» **WHAT THE TASK ASKS**
Only the lines from the first line of the records through the line containing "Task: Click the Liverpool" belong in the answer. Copy them exactly.

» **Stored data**
----------------------------------------
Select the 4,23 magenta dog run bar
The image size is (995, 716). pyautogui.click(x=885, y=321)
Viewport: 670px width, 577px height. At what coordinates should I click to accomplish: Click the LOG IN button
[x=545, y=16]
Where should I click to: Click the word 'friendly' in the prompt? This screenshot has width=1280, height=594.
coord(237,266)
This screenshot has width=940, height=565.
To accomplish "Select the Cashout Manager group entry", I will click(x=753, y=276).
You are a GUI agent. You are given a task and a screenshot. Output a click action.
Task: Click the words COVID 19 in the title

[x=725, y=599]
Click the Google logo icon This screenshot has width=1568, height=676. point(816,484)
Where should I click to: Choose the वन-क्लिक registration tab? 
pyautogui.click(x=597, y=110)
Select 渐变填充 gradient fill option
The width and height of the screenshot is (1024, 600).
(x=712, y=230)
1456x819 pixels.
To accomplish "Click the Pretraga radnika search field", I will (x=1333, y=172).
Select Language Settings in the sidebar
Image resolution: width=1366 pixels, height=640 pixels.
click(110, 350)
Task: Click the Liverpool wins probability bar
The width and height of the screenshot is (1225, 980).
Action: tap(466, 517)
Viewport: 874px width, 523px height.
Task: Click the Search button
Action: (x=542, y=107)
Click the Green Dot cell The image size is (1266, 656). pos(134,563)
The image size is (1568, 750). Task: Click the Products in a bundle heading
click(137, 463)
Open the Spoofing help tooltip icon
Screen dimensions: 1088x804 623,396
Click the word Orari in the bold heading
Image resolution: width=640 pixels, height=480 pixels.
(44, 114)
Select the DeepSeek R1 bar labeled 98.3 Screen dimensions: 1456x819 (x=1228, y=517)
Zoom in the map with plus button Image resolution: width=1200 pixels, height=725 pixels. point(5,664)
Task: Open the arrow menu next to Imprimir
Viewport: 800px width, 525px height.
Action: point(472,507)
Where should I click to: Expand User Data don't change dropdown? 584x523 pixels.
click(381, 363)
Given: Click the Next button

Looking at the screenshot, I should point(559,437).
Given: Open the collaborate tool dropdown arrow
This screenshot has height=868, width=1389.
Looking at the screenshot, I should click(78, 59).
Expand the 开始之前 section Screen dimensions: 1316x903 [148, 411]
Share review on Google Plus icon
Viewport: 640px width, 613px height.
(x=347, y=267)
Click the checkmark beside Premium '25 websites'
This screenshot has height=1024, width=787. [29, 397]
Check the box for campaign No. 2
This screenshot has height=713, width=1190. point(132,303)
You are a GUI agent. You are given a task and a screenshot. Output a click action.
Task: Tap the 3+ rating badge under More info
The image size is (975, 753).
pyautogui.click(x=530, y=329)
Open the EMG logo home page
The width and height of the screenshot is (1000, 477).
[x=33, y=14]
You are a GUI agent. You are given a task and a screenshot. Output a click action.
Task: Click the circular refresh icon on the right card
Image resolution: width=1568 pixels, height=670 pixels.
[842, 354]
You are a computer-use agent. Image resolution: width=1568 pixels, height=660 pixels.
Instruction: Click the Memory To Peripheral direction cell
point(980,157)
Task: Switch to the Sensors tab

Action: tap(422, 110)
----------------------------------------
» **TASK OUTPUT**
Select the 4,23 magenta dog run bar
The image size is (995, 716). pyautogui.click(x=885, y=321)
Viewport: 670px width, 577px height. At what coordinates should I click to accomplish: Click the LOG IN button
[x=545, y=16]
Where should I click to: Click the word 'friendly' in the prompt? This screenshot has width=1280, height=594.
coord(237,266)
This screenshot has width=940, height=565.
To accomplish "Select the Cashout Manager group entry", I will click(x=753, y=276).
You are a GUI agent. You are given a task and a screenshot. Output a click action.
Task: Click the words COVID 19 in the title

[x=725, y=599]
Click the Google logo icon This screenshot has width=1568, height=676. point(816,484)
Where should I click to: Choose the वन-क्लिक registration tab? 
pyautogui.click(x=597, y=110)
Select 渐变填充 gradient fill option
The width and height of the screenshot is (1024, 600).
(x=712, y=230)
1456x819 pixels.
To accomplish "Click the Pretraga radnika search field", I will (x=1333, y=172).
Select Language Settings in the sidebar
Image resolution: width=1366 pixels, height=640 pixels.
click(110, 350)
Task: Click the Liverpool wins probability bar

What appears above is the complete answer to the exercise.